## [Tekst źródłowy]
↓

Ubezpieczenie kredytu hipotecznego z niskim udziałem własnym kredytobiorcy – tzw. ubezpieczenie niskiego wkładu własnego – (...) stanowiło w istocie ubezpieczenie spłaty kredytu do czasu, gdy saldo zadłużenia z tytułu udzielonego kredytu stanie się równe lub niższe niż 353.931,20 PLN, a podstawę takiego ubezpieczenia stanowiła umowa ubezpieczenia zawarta przez Bank z (...) S.A. (§ 9 ust. 7 umowy).

Ostatecznie poza sporem pozostawała okoliczność, że umowa kredytu zawarta przez Bank z powodem została objęta takim ubezpieczeniem na podstawie postanowień umowy generalnej ubezpieczenia kredytów hipotecznych z niskim udziałem własnym zawartej przez Bank z (...) S.A. w dniu 29 października 2004 r., gdzie świadczenie ubezpieczyciela polegało na zapłacie na rzecz Banku odszkodowania za szkodę w postaci niespłaconych należności Banku z tytułu kredytu w okresie wypowiedzenia umowy kredytu objętego ubezpieczeniem oraz po upływie okresu wypowiedzenia. Odszkodowanie odpowiadało zaś różnicy pomiędzy całkowitym zadłużeniem kredytobiorcy (kapitał, odsetki kapitałowe, odsetki za opóźnienie) oraz iloczynem minimalnego wskaźnika (...) (80% dla kredytów indeksowanych kursem waluty obcej, 90% dla kredytów udzielanych w PLN)

i wartości nieruchomości stanowiącej przedmiot kredytowania lub zabezpieczenia hipotecznego.

Wspomniano, że ubezpieczenie spłaty kredytu jest rodzajem zabezpieczenia osobistego polegającego na uzyskaniu przez Bank odpowiedzialności ubezpieczyciela za niewykonanie zobowiązania z umowy kredytu obok odpowiedzialności kredytobiorcy. Ubezpieczenie takie służyło zatem zabezpieczeniu ryzyka Banku polegającego na niewykonaniu zobowiązania z tytułu umowy kredytu przez kredytobiorcę.

Ze względu na status prawny ubezpieczyciela utrzymywanie ubezpieczenia spłaty kredytu przy jednoczesnym ustanowieniu na rzecz Banku zabezpieczenia rzeczowego

w postaci hipoteki istotnie ograniczało wspomniane ryzyko po stronie Banku.

Istotne ograniczenie ryzyka Banku wynikało również stąd, że utrzymywanie ubezpieczenia spłaty kredytu nie było uzależnione od jakichkolwiek czynności leżących po stronie powoda, która nie była ani ubezpieczającym, ani ubezpieczonym z tytułu takiego ubezpieczenia. Czynności polegające na terminowej zapłacie składki ubezpieczeniowej

i przedłużaniu okresu obowiązywania umowy ubezpieczenia pozostawały wyłącznie w gestii Banku jako ubezpieczającego oraz ubezpieczonego.

Utrzymywanie takiego ubezpieczenia przez Bank oraz obciążanie powoda związanymi z tym kosztami nie prowadziło jednak do nadmiernego zabezpieczenia kredytu.

↑

## [Wyciąg z danych]
↓

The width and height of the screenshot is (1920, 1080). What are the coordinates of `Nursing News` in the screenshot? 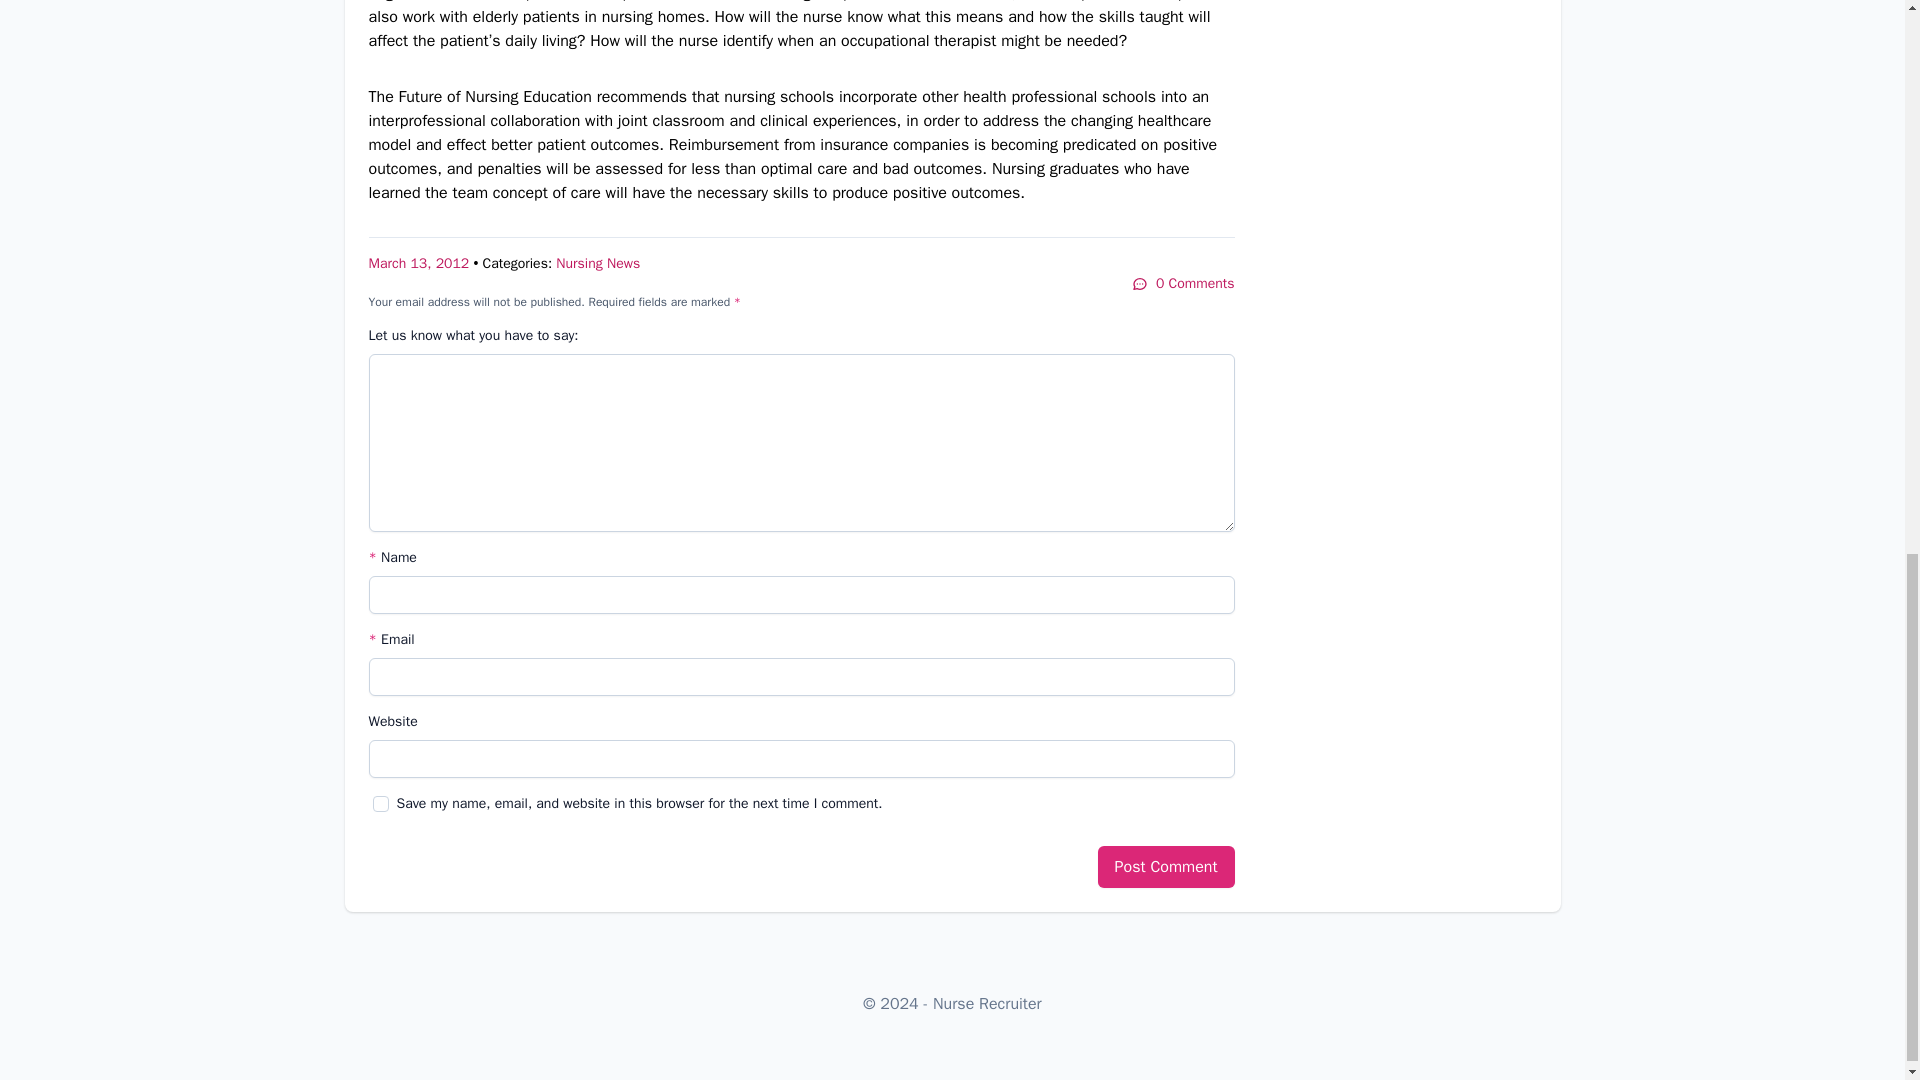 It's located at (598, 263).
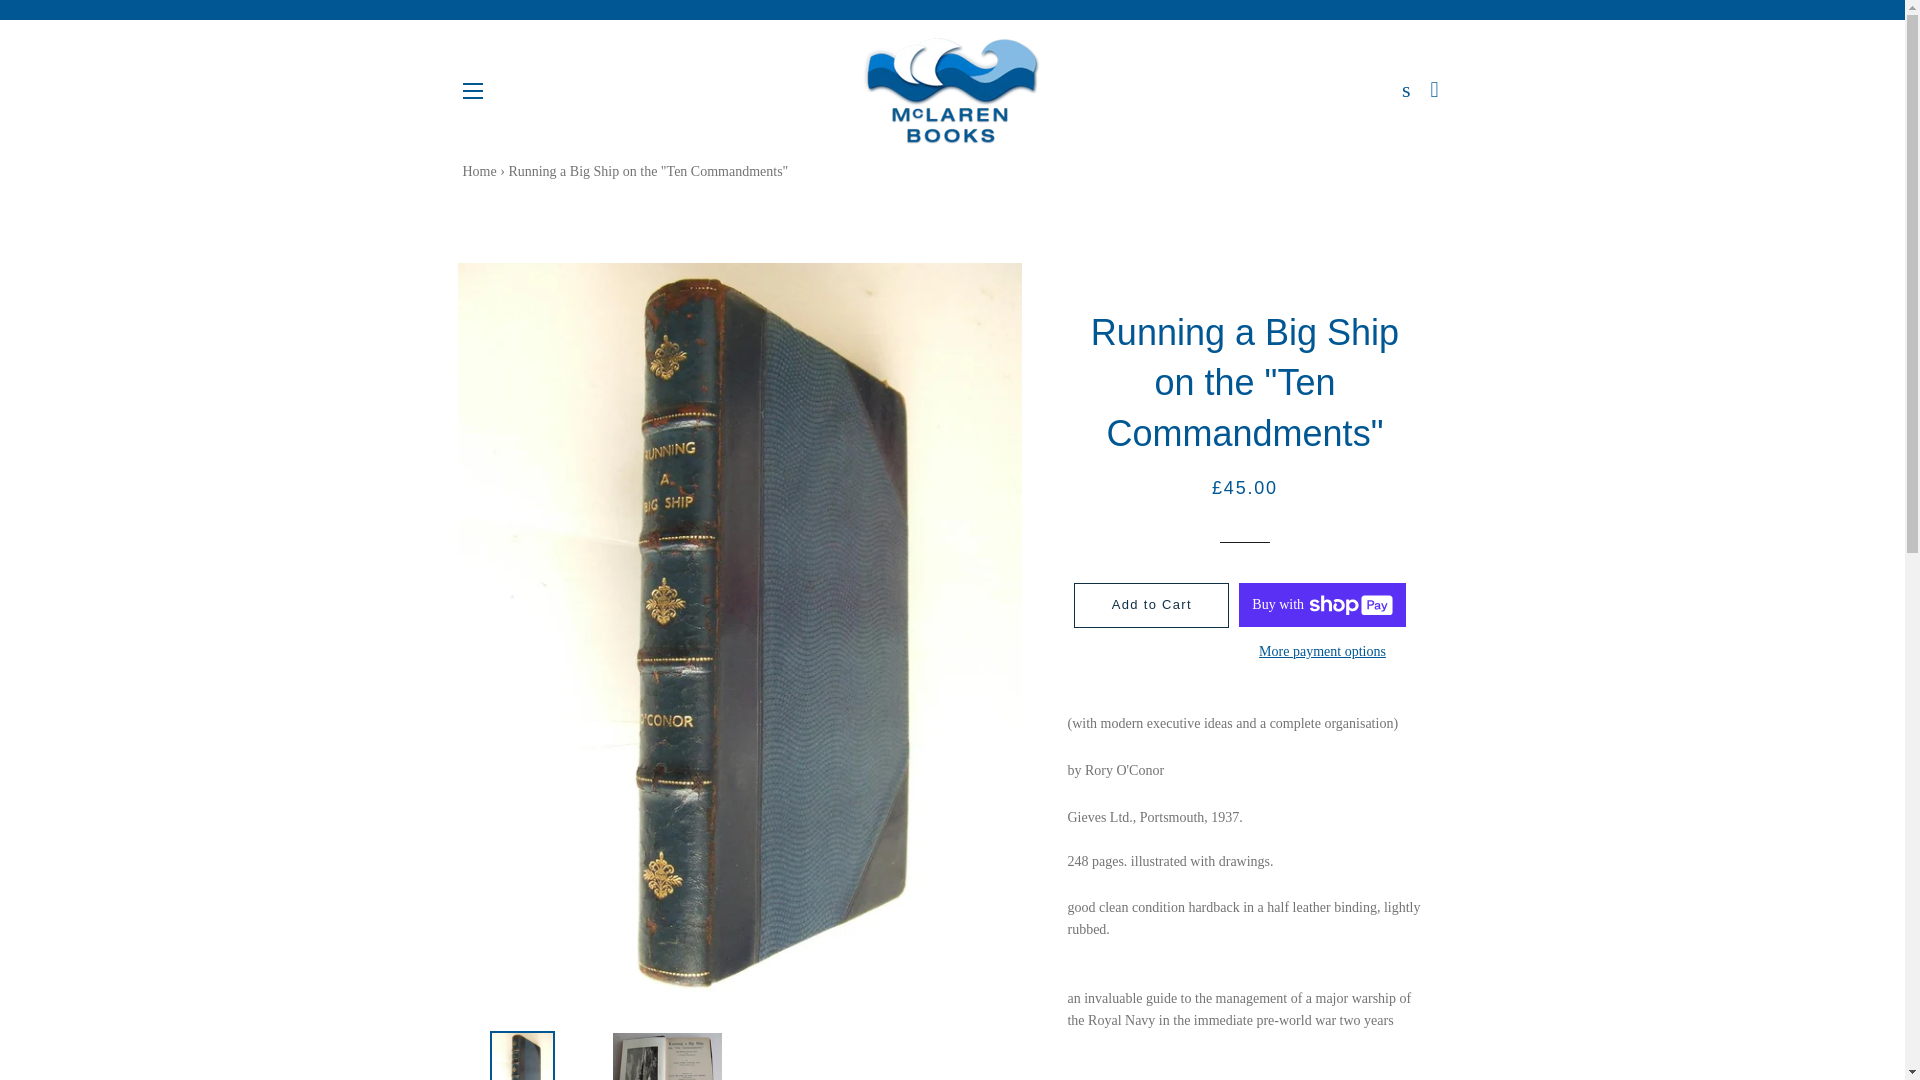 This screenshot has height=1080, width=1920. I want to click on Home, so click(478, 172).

↑

## [Zadania do wykonania]
A. Wyjaśnij, dlaczego według tekstu o ubezpieczeniu niskiego wkładu własnego utrzymywanie ubezpieczenia spłaty kredytu istotnie ograniczało ryzyko Banku także ze względu na sytuację strony powodowej.
B. Proszę zmienić w tekście o ubezpieczeniu niskiego wkładu własnego „ubezpieczyciela” na „zakładu ubezpieczeń” i podać ponownie fragment zaczynający się od „i wartości nieruchomości”, a kończący na „kredytu przez kredytobiorcę.”.

## [Odpowiedzi do zadań]
A. Utrzymywanie ubezpieczenia nie zależało od żadnych czynności strony powodowej, która nie była ani ubezpieczającym, ani ubezpieczonym. Terminowe płacenie składki i przedłużanie okresu obowiązywania umowy ubezpieczenia należały wyłącznie do Banku jako ubezpieczającego i ubezpieczonego.

B.
i wartości nieruchomości stanowiącej przedmiot kredytowania lub zabezpieczenia hipotecznego.

Wspomniano, że ubezpieczenie spłaty kredytu jest rodzajem zabezpieczenia osobistego polegającego na uzyskaniu przez Bank odpowiedzialności zakładu ubezpieczeń za niewykonanie zobowiązania z umowy kredytu obok odpowiedzialności kredytobiorcy. Ubezpieczenie takie służyło zatem zabezpieczeniu ryzyka Banku polegającego na niewykonaniu zobowiązania z tytułu umowy kredytu przez kredytobiorcę.